Controlling your emotions and overcoming your weaknesses are both aspects of self-discipline. In a work environment, self-discipline is crucial. No matter what career you’re in, you can pretty much bet you’ll encounter people you don’t like and tasks you don’t want to do. Self-discipline gets you through it. When you have to take orders from a hateful, unappreciative boss, self-discipline gives you the strength to govern your frustration and remain professional.
When you have to write a forty-page report over the Thanksgiving holiday, self-discipline gives you focus and moves you past procrastination. Self-discipline isn’t easy; in fact, one of the hardest battles you’ll ever fight is with your own self. But you can’t succeed without it. As former president Harry Truman said, “In reading the lives of great men, I found that the first victory they won was over themselves…self-discipline with all of them came first.” Fortunately, self-discipline is like a muscle: the more you exercise it, the stronger it gets.

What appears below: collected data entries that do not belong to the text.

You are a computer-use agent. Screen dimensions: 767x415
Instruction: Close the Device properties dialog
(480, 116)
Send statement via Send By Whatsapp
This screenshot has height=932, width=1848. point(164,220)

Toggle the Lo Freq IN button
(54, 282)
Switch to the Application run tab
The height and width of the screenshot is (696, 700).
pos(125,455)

NBA player DeMar DeRozan said, “Other people gotta be told when to go to the gym, what to work out, what to work on, what to do. For me, it was always my own self-motivation of maybe just wanting to make it out of Compton.” That’s a great explanation of self-motivation. It’s about being driven by your own desires for success, without any force or influence from others. Self-motivation leads to strong work habits like good organization and time management. It also lends itself to a positive attitude and lifelong personal development. Unlike motivation that comes from others, self-motivation is something you control; it lets you be the master of your inspiration. You succeed because you want to.

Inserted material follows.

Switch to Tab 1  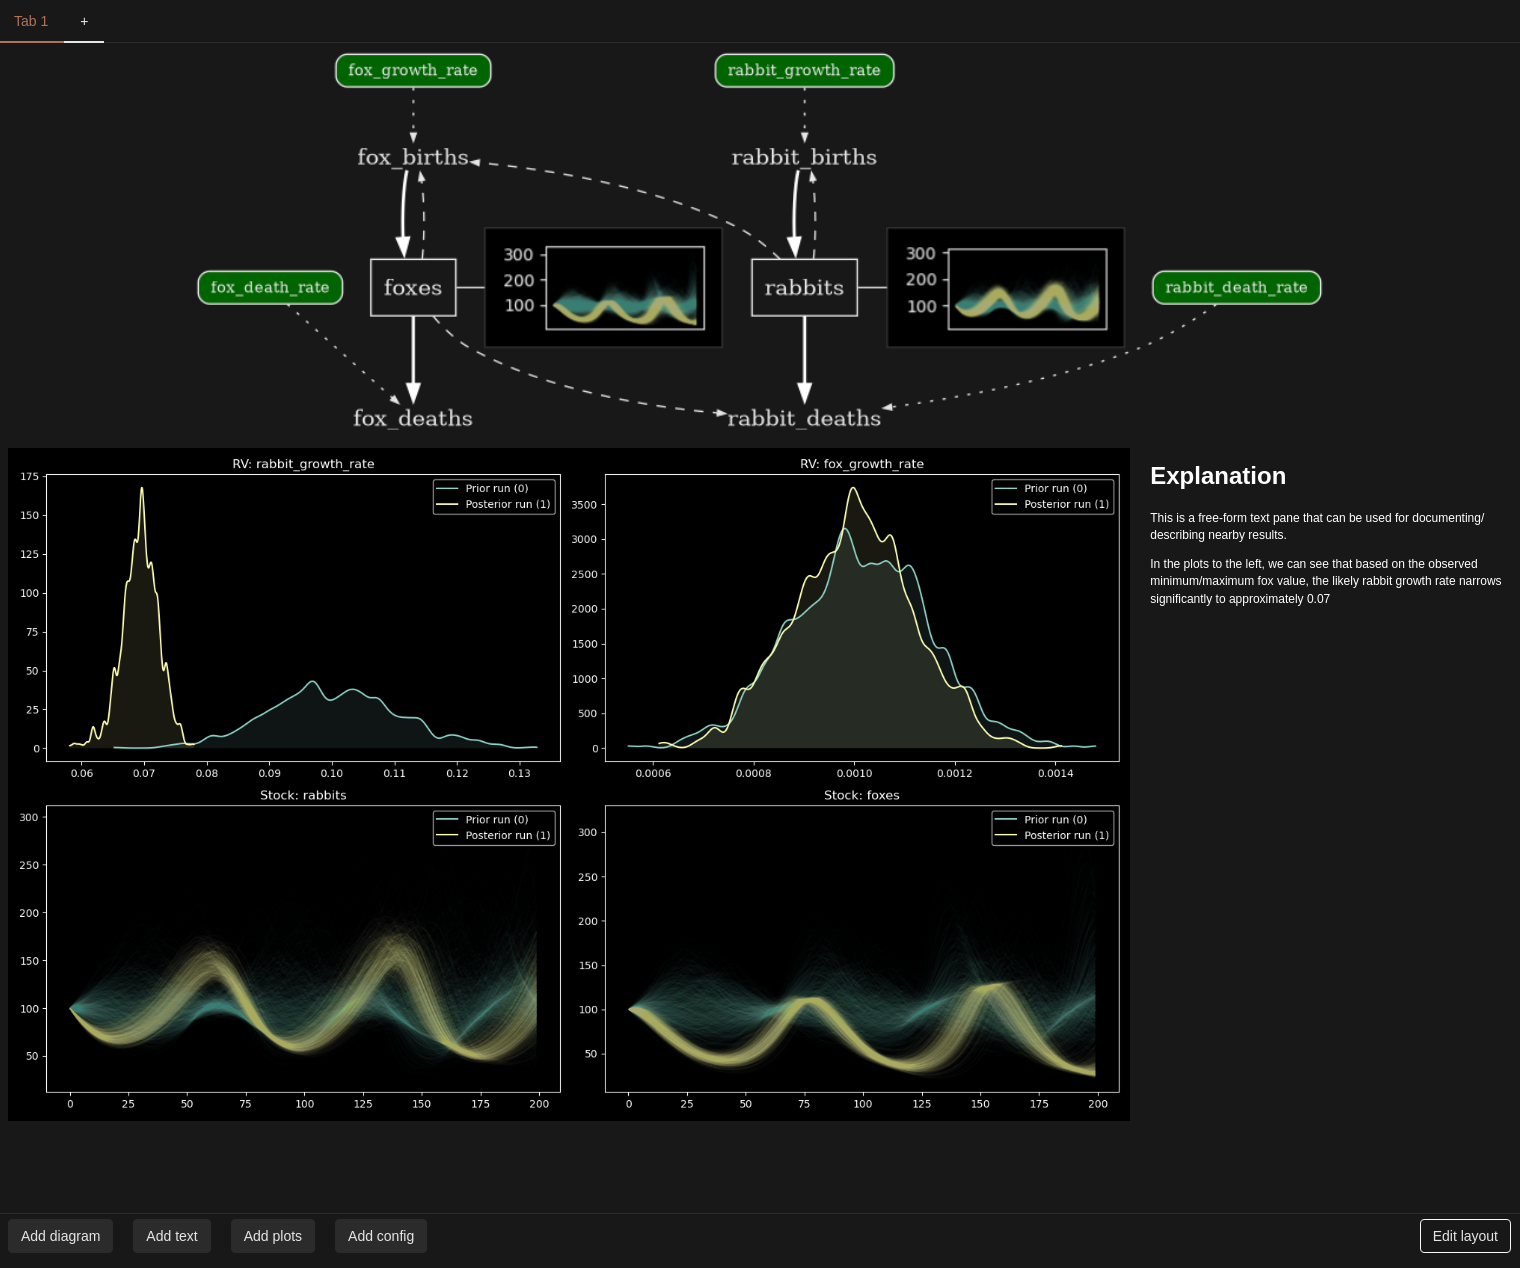pos(31,21)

So…how would you rate yourself in each area? If you’re doing great, then congratulations (again)! However, if you feel you need to improve – do it. Work ethic is something that’s completely within your control to strengthen and develop. Start by setting one specific, measurable goal related to the trait you want to improve. Make it an easy goal, one you’re confident you can achieve. Develop daily habits to support the goal and hold yourself accountable with a specific timeline. Once you taste success, let those achievements – and good goal habits – drive you toward even bigger goals and greater success.
A great tool to support your improvement efforts is a “career personality test” – preferably one designed by psychologists like CareerFitter.com. Your work personality is different from your non-work personality. For example, at a social event, you might be the life of the party, whereas at work, you may not feel bold enough to speak out and draw attention. A career personality test is designed to give you insights into just your work personality so you can accurately identify your career strengths and potential weaknesses. That way, you can be sure you’re working on areas that genuinely need improvement.

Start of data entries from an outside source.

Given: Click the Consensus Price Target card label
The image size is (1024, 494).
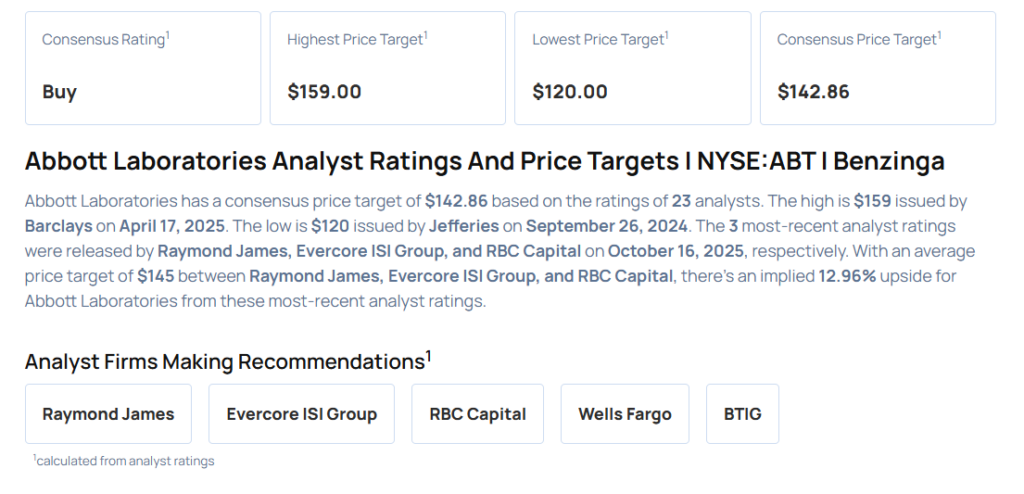Looking at the screenshot, I should (859, 39).
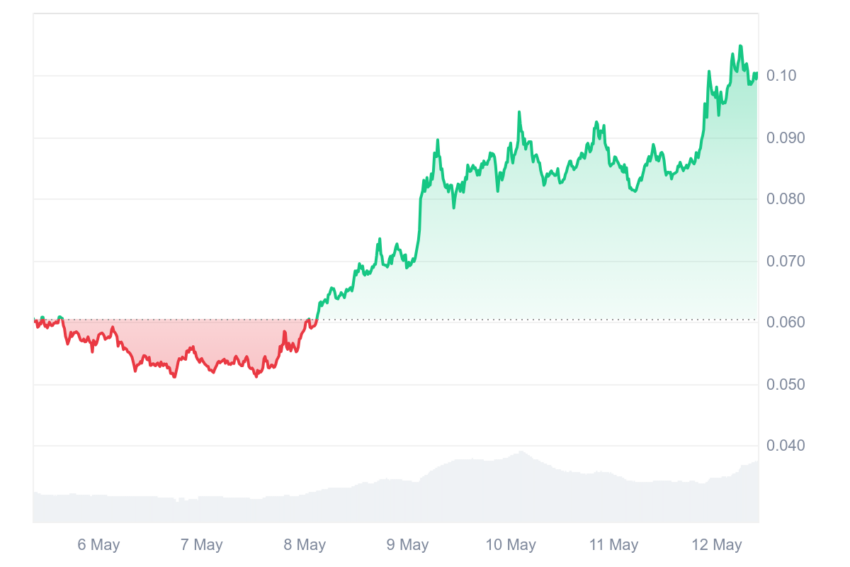850x567 pixels.
Task: Click the 10 May date label
Action: coord(510,544)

Zig Ziglar, the famous author and motivational speaker, once wrote, “You can’t have million-dollar dreams with a minimum-wage work ethic.” Minimum wage – the lowest you can go – is not going to make you rich. Neither will a poor work ethic. A poor work ethic won’t get you promoted, and in fact, it might even get you fired.
In such a competitive job market, make sure you get – and keep – the job you want. Understand and develop your work ethic, and be prepared to talk about it with knowledge and confidence. It might take some effort – but your million-dollar dreams are worth it.